• What is needed: Set it all down exactly, every record and every line.

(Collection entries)
——
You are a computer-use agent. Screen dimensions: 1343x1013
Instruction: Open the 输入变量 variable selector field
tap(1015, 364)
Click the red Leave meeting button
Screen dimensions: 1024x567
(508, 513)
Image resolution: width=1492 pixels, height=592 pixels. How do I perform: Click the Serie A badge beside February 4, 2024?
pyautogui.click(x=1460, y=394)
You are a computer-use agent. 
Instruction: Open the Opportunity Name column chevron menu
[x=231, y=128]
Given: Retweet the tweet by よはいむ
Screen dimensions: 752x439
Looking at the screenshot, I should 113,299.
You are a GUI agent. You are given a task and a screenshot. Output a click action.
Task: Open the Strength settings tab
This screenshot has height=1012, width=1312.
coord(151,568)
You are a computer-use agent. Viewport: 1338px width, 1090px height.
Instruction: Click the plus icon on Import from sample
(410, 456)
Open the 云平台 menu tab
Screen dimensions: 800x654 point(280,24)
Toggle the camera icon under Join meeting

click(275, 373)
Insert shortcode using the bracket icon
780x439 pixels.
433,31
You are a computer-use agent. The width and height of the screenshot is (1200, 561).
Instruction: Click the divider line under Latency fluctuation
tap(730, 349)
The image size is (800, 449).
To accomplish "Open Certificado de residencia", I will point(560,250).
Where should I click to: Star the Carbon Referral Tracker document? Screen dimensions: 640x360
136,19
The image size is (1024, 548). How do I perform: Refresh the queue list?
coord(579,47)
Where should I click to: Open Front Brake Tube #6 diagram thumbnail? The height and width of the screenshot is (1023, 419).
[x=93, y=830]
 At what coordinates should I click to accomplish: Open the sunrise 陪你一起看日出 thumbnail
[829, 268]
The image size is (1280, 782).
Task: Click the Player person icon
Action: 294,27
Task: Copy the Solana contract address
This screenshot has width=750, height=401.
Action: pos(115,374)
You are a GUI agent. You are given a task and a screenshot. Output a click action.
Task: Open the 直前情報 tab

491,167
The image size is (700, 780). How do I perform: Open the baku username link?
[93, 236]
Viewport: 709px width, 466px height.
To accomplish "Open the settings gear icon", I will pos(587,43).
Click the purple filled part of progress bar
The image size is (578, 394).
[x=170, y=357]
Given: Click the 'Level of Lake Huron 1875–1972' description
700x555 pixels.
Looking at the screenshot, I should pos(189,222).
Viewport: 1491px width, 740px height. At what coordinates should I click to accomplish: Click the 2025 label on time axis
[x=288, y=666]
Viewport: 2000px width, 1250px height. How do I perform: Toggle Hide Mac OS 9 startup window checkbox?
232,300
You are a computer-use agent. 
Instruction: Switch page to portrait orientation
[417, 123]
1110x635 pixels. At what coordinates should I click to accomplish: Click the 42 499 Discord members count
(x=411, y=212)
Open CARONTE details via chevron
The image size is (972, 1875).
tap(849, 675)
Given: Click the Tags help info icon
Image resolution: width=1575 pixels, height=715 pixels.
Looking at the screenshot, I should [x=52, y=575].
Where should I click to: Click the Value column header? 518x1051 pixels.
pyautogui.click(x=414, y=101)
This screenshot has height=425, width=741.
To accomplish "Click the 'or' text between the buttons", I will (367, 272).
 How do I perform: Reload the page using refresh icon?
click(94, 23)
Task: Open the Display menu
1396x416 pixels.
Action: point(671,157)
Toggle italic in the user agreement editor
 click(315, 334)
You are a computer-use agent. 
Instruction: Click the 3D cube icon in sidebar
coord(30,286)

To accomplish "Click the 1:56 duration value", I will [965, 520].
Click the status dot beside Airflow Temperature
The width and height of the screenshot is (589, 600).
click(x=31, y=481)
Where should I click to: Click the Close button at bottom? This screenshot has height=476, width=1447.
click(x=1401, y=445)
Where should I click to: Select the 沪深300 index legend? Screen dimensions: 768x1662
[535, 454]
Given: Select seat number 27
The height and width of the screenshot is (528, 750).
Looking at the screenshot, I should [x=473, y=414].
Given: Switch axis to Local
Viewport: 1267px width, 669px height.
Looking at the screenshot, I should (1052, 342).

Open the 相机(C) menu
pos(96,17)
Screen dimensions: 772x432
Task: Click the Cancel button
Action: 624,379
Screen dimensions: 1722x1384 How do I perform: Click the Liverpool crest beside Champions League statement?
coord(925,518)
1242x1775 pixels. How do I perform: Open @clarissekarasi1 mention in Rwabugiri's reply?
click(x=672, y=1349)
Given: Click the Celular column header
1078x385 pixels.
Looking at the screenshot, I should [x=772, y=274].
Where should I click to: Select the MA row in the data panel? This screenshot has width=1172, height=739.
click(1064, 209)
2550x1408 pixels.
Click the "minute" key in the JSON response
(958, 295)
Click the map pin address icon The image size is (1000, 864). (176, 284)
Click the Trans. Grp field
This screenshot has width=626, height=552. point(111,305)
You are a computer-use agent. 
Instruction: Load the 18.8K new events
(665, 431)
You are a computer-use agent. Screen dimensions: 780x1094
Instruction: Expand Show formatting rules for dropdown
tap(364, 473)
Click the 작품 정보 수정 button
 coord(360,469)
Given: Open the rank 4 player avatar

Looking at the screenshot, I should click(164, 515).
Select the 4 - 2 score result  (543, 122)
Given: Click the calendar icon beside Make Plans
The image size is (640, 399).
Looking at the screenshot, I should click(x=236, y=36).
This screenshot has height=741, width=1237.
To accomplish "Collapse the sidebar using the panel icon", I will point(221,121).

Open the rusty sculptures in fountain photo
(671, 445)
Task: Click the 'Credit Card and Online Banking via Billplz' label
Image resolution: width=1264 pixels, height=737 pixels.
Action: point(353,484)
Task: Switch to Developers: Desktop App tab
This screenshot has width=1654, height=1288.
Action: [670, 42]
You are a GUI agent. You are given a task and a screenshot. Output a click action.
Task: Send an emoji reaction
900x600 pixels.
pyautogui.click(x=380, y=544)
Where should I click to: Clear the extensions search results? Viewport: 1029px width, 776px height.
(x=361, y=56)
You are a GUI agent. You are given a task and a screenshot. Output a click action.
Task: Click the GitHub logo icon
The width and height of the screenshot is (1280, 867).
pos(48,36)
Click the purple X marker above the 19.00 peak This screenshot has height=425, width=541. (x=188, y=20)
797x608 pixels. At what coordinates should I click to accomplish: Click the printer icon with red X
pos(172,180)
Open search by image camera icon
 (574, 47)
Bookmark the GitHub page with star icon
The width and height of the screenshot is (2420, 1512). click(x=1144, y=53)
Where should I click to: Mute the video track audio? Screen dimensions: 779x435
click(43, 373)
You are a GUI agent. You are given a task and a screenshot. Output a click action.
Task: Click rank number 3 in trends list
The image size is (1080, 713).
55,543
——
• Task answer:
You are a computer-use agent. Screen dimensions: 1343x1013
Instruction: Open the 输入变量 variable selector field
tap(1015, 364)
Click the red Leave meeting button
Screen dimensions: 1024x567
(508, 513)
Image resolution: width=1492 pixels, height=592 pixels. How do I perform: Click the Serie A badge beside February 4, 2024?
pyautogui.click(x=1460, y=394)
You are a computer-use agent. 
Instruction: Open the Opportunity Name column chevron menu
[x=231, y=128]
Given: Retweet the tweet by よはいむ
Screen dimensions: 752x439
Looking at the screenshot, I should 113,299.
You are a GUI agent. You are given a task and a screenshot. Output a click action.
Task: Open the Strength settings tab
This screenshot has height=1012, width=1312.
coord(151,568)
You are a computer-use agent. Viewport: 1338px width, 1090px height.
Instruction: Click the plus icon on Import from sample
(410, 456)
Open the 云平台 menu tab
Screen dimensions: 800x654 point(280,24)
Toggle the camera icon under Join meeting

click(275, 373)
Insert shortcode using the bracket icon
780x439 pixels.
433,31
You are a computer-use agent. The width and height of the screenshot is (1200, 561).
Instruction: Click the divider line under Latency fluctuation
tap(730, 349)
The image size is (800, 449).
To accomplish "Open Certificado de residencia", I will point(560,250).
Where should I click to: Star the Carbon Referral Tracker document? Screen dimensions: 640x360
136,19
The image size is (1024, 548). How do I perform: Refresh the queue list?
coord(579,47)
Where should I click to: Open Front Brake Tube #6 diagram thumbnail? The height and width of the screenshot is (1023, 419).
[x=93, y=830]
 At what coordinates should I click to accomplish: Open the sunrise 陪你一起看日出 thumbnail
[829, 268]
The image size is (1280, 782).
Task: Click the Player person icon
Action: 294,27
Task: Copy the Solana contract address
This screenshot has width=750, height=401.
Action: pos(115,374)
You are a GUI agent. You are given a task and a screenshot. Output a click action.
Task: Open the 直前情報 tab

491,167
The image size is (700, 780). How do I perform: Open the baku username link?
[93, 236]
Viewport: 709px width, 466px height.
To accomplish "Open the settings gear icon", I will pos(587,43).
Click the purple filled part of progress bar
The image size is (578, 394).
[x=170, y=357]
Given: Click the 'Level of Lake Huron 1875–1972' description
700x555 pixels.
Looking at the screenshot, I should pos(189,222).
Viewport: 1491px width, 740px height. At what coordinates should I click to accomplish: Click the 2025 label on time axis
[x=288, y=666]
Viewport: 2000px width, 1250px height. How do I perform: Toggle Hide Mac OS 9 startup window checkbox?
232,300
You are a computer-use agent. 
Instruction: Switch page to portrait orientation
[417, 123]
1110x635 pixels. At what coordinates should I click to accomplish: Click the 42 499 Discord members count
(x=411, y=212)
Open CARONTE details via chevron
The image size is (972, 1875).
tap(849, 675)
Given: Click the Tags help info icon
Image resolution: width=1575 pixels, height=715 pixels.
Looking at the screenshot, I should [x=52, y=575].
Where should I click to: Click the Value column header? 518x1051 pixels.
pyautogui.click(x=414, y=101)
This screenshot has height=425, width=741.
To accomplish "Click the 'or' text between the buttons", I will (367, 272).
 How do I perform: Reload the page using refresh icon?
click(94, 23)
Task: Open the Display menu
1396x416 pixels.
Action: point(671,157)
Toggle italic in the user agreement editor
 click(315, 334)
You are a computer-use agent. 
Instruction: Click the 3D cube icon in sidebar
coord(30,286)

To accomplish "Click the 1:56 duration value", I will [965, 520].
Click the status dot beside Airflow Temperature
The width and height of the screenshot is (589, 600).
click(x=31, y=481)
Where should I click to: Click the Close button at bottom? This screenshot has height=476, width=1447.
click(x=1401, y=445)
Where should I click to: Select the 沪深300 index legend? Screen dimensions: 768x1662
[535, 454]
Given: Select seat number 27
The height and width of the screenshot is (528, 750).
Looking at the screenshot, I should [x=473, y=414].
Given: Switch axis to Local
Viewport: 1267px width, 669px height.
Looking at the screenshot, I should (1052, 342).

Open the 相机(C) menu
pos(96,17)
Screen dimensions: 772x432
Task: Click the Cancel button
Action: 624,379
Screen dimensions: 1722x1384 How do I perform: Click the Liverpool crest beside Champions League statement?
coord(925,518)
1242x1775 pixels. How do I perform: Open @clarissekarasi1 mention in Rwabugiri's reply?
click(x=672, y=1349)
Given: Click the Celular column header
1078x385 pixels.
Looking at the screenshot, I should [x=772, y=274].
Where should I click to: Select the MA row in the data panel? This screenshot has width=1172, height=739.
click(1064, 209)
2550x1408 pixels.
Click the "minute" key in the JSON response
(958, 295)
Click the map pin address icon The image size is (1000, 864). (176, 284)
Click the Trans. Grp field
This screenshot has width=626, height=552. point(111,305)
You are a computer-use agent. 
Instruction: Load the 18.8K new events
(665, 431)
You are a computer-use agent. Screen dimensions: 780x1094
Instruction: Expand Show formatting rules for dropdown
tap(364, 473)
Click the 작품 정보 수정 button
 coord(360,469)
Given: Open the rank 4 player avatar

Looking at the screenshot, I should click(164, 515).
Select the 4 - 2 score result  (543, 122)
Given: Click the calendar icon beside Make Plans
The image size is (640, 399).
Looking at the screenshot, I should click(x=236, y=36).
This screenshot has height=741, width=1237.
To accomplish "Collapse the sidebar using the panel icon", I will point(221,121).

Open the rusty sculptures in fountain photo
(671, 445)
Task: Click the 'Credit Card and Online Banking via Billplz' label
Image resolution: width=1264 pixels, height=737 pixels.
Action: point(353,484)
Task: Switch to Developers: Desktop App tab
This screenshot has width=1654, height=1288.
Action: [670, 42]
You are a GUI agent. You are given a task and a screenshot. Output a click action.
Task: Send an emoji reaction
900x600 pixels.
pyautogui.click(x=380, y=544)
Where should I click to: Clear the extensions search results? Viewport: 1029px width, 776px height.
(x=361, y=56)
You are a GUI agent. You are given a task and a screenshot. Output a click action.
Task: Click the GitHub logo icon
The width and height of the screenshot is (1280, 867).
pos(48,36)
Click the purple X marker above the 19.00 peak This screenshot has height=425, width=541. (x=188, y=20)
797x608 pixels. At what coordinates should I click to accomplish: Click the printer icon with red X
pos(172,180)
Open search by image camera icon
 (574, 47)
Bookmark the GitHub page with star icon
The width and height of the screenshot is (2420, 1512). click(x=1144, y=53)
Where should I click to: Mute the video track audio? Screen dimensions: 779x435
click(43, 373)
You are a GUI agent. You are given a task and a screenshot. Output a click action.
Task: Click rank number 3 in trends list
The image size is (1080, 713).
55,543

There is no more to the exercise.